The following is intended to provide basic information about taxes related to the most common real estate transactions, and any tax liabilities enquiries should be handled on a case by case basis.
- Property Tax (Impuesto de Inmueble)
Real estate in Panama, whether in urban or rural areas, is subject to property taxes.
- All properties registered at a value of $30,000 or less, including improvements of land, for instance, construction.
- Land occupied exclusively for agricultural purposes like farming, and registered with the Ministry of Agriculture and Development at no more than $150,000.
The real estate tax basis should be understood as being the combination of the value of land and the improvements of the property, which includes any construction on the land, as appraised by Land Commission (Oficina de Catastro).
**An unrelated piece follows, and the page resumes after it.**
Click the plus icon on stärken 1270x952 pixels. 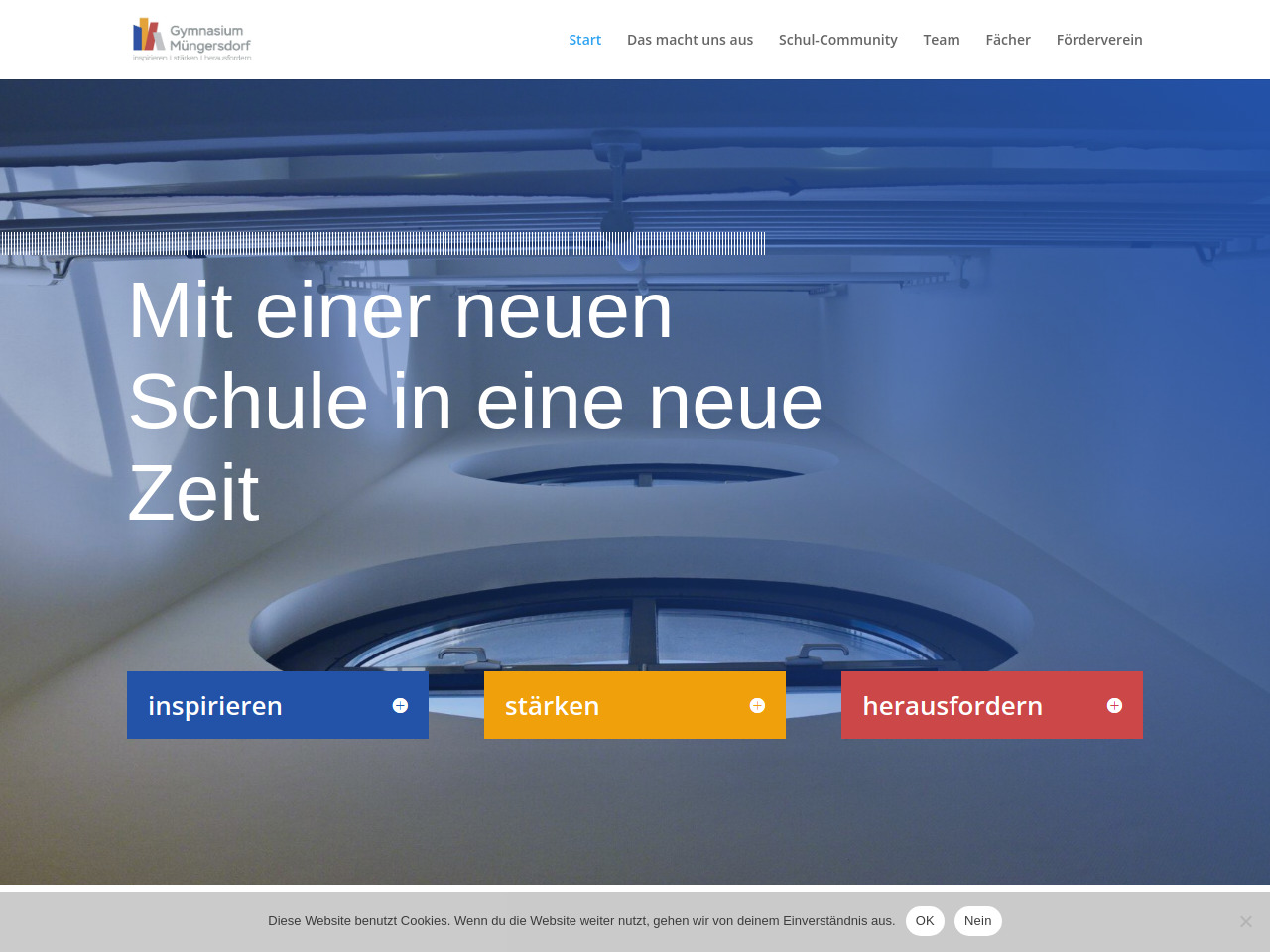tap(757, 706)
Real estate transactions at prices surpassing the appraisal value are automatically registered with the new, higher value, and thus becomes the new basis for taxation.
Real Property Transfer Tax
When a property is sold, the Real Property Transfer Tax is assessed and calculated on the greater of the total value, whether the sale price or the registered value, plus the value of the improvements. The tax rate is 2% of the greater of these two values, plus 5% for each year since owning the property.
- Real estate taxes season in Panama occurs three times every year, at the end of April, August, and December.
- Local or Foreign Banks and/or Lenders are usually used to acquire / buy real estate in Panama, which secure the buying through a mortgage agreement with the buyer. Mortgages must be granted in the form of a public deed before a Notary Public in Panama and registered at the Public Registry to perfect the security interest.
- Panamanian Civil Code regulates Leasing in Panama, which are divided in two categories: the first covers residential leases with a monthly rental fee up to US$150, and the second category covers residential leases with a monthly rental fee of US$150 or more, as well as leases of premises for commercial, professional, industrial or educational use (regardless of the amount of the rental fee).
- A leasing agreement must include: The right of the lessee (in residential leases) to waive the minimum lease term, and terminate the lease agreement at any time (with a written notice sent at least 30 days prior to the termination date), the right to sub-lease, the obligation to deposit with the Ministry of Housing a sum equal to the agreed rental fee, the right of the lessee (in residential leases) to exercise his/her profession inside the leased property, unless it interrupts the peaceful enjoyment of the property or violates the law. Lease agreements must be registered at the Ministry of Housing; and also as a public deed at a Notary Public (when its term exceeds six years) – being 20 years the maximum time period a lease agreement is permitted. Nevertheless, both categories of leasing could be registered at the Public Registry to inform potentially interested third parties.
- In order to build in Panama, prior to the beginning of construction, the necessary plans must be accordingly signed by a professional who is duly licensed by the Technical Board of Engineers and Architects of the Ministry of Public Works; and then approved by the Directorate of Municipal Works and Constructions.
- After the construction is finished, an application for an occupancy permit must be submitted to the Directorate of Municipal Works and Constructions. In order to be granted with the occupancy permit, the builder must already have the construction permit, the permit issued by the Security Office of the Fire Department, an electricity permit and a permit for installation of air conditioners (when applicable).
- Panama's condominium law is called the “horizontal property regime” which regulates owners' rights when owning an apartment in a building built on commonly used land; and divides property into common and private areas and establishes the rights, obligations and the limitations that each unit owner has with respect to these areas.